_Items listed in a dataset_
****************************************

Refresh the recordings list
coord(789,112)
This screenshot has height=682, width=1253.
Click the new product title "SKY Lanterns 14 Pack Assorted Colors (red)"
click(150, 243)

****************************************

_What is being asked_
Please rewrite every line of the listing above as a Markdown table with two columns, "Row" and "Line", numbering the rows in order and leaving out any blank lines.

_The output_
| Row | Line |
|---|---|
| 1 | Refresh the recordings list |
| 2 | coord(789,112) |
| 3 | This screenshot has height=682, width=1253. |
| 4 | Click the new product title "SKY Lanterns 14 Pack Assorted Colors (red)" |
| 5 | click(150, 243) |